Social Security has no place in ‘fiscal cliff’ negotiations
If reports are correct, Congress and President Obama are currently considering resolving the fiscal showdown by, among other things, cutting Social Security benefits through changing the cost of living adjustment. It is ridiculous. It is outrageous.
Historically, Social Security, defined-benefit (DB) pensions, and private savings successfully formed the foundation of middle-class retirement security. But DB pensions have declined in the private sector: only 18 percent of workers are covered, compared to nearly 40 percent in 1980. And since the early 80s, stagnant wages have caused the net worth of the bottom 60 percent of households to decline; the typical household approaching retirement age has less than the equivalent of two years’ worth of income saved in a retirement account—if they have retirement savings at all. Social Security remains the most reliable and effective part of the nation’s provision of retirement security, and for many households, retiree benefits averaging less than $15,000 a year are their sole source of income.
Our current deficits largely stem from the economic downturn, the Bush tax cuts, overseas wars, an unpaid-for expansion of prescription drug benefits, and a failure to control the excesses and abuses of the financial industry. In fact, over the last few decades, Social Security was running a surplus, providing cover for ill-advised revenue and spending decisions that Republicans now refuse to rescind. And over the long run, Social Security is legally prohibited from adding to the deficit.
So why are Republicans insisting that resolving the fiscal showdown include Social Security benefit cuts? Perhaps they don’t understand the extent to which the middle class has already suffered. After decades of outsourcing and offshoring of jobs, tax cuts for the rich, and allowing corporations to undermine worker rights (and after nearly five years of a horrific economic downturn), it makes little sense to now force the middle class to give up even more.

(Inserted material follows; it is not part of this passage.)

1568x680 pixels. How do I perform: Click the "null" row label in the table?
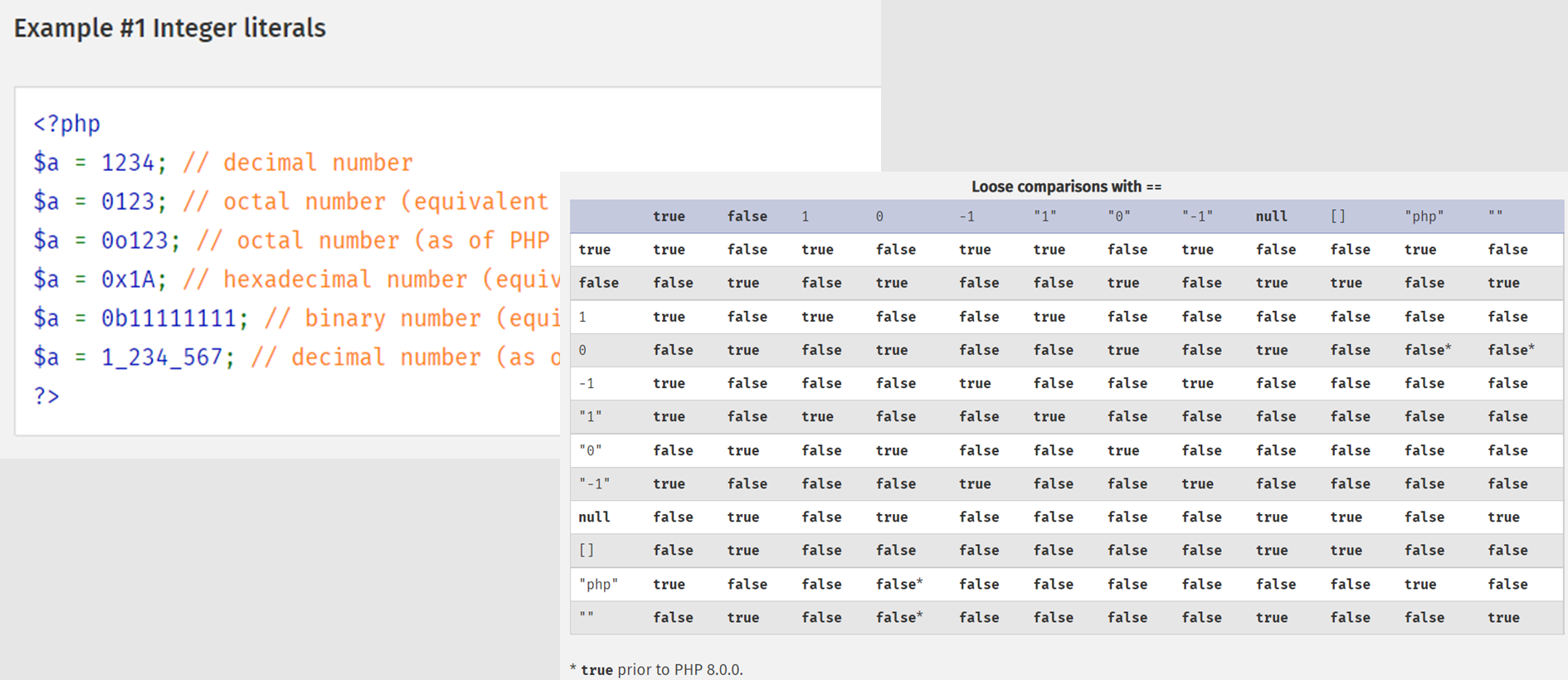[x=594, y=517]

It may also be pure political strategy and self-interest. Republicans know that eventually, Social Security’s own solvency problems will have to be addressed, and the rich will have to contribute to the solution, preferably by “scrapping the cap” that limits Social Security taxes to the first $110,100 of salary. Cutting Social Security benefits means a smaller solvency gap, thus reducing how much the rich will be expected to contribute to close the gap. It’s a zero-sum game, and the middle class once again draws the short straw. This is why most Democrats rightly oppose any cuts to Social Security, insisting that the program be dealt with separately.
The concept of “shared sacrifice” is a cruel joke for the middle class. The rich have escaped their fair share of taxes for too long, even as they have taken a bigger and bigger share of national income. As Thomas Piketty and Emmanuel Saez have shown, the top 1 percent has doubled its share of national income over the past 30-plus years, while the top 400 taxpayers in terms of adjusted gross income saw their average federal income tax rate fall from 29.9 percent to 16.6 percent between 1995 and 2007. The leaders of corporate America have done especially well for themselves, while wages and benefits for average working Americans stagnated or fell. From 1978–2011, CEO compensation grew more than 725 percent, substantially more than the stock market and remarkably more than the annual compensation of a typical private-sector worker, which grew a meager 5.7 percent.

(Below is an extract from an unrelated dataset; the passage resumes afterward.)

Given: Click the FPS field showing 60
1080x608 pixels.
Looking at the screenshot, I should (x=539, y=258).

The super-rich have gotten richer even as they have paid lower and lower tax rates. Meanwhile, many middle-class households have seen their wages stagnate even during economic expansions, and the current recession has put them so far back that they likely won’t even see their income recover to 2000 levels until 2018, a full two decades of lost growth.
The takeaway from all of this should be clear. For decades, the middle class has been sacrificing to make room for outsized profits captured by the very few. President Obama campaigned on creating an economy that once again works for the middle class, and he was reelected to do just that. He should have the fortitude to stand up for the middle class and say no to the chained consumer price index (CPI) and any other cuts in Social Security benefits.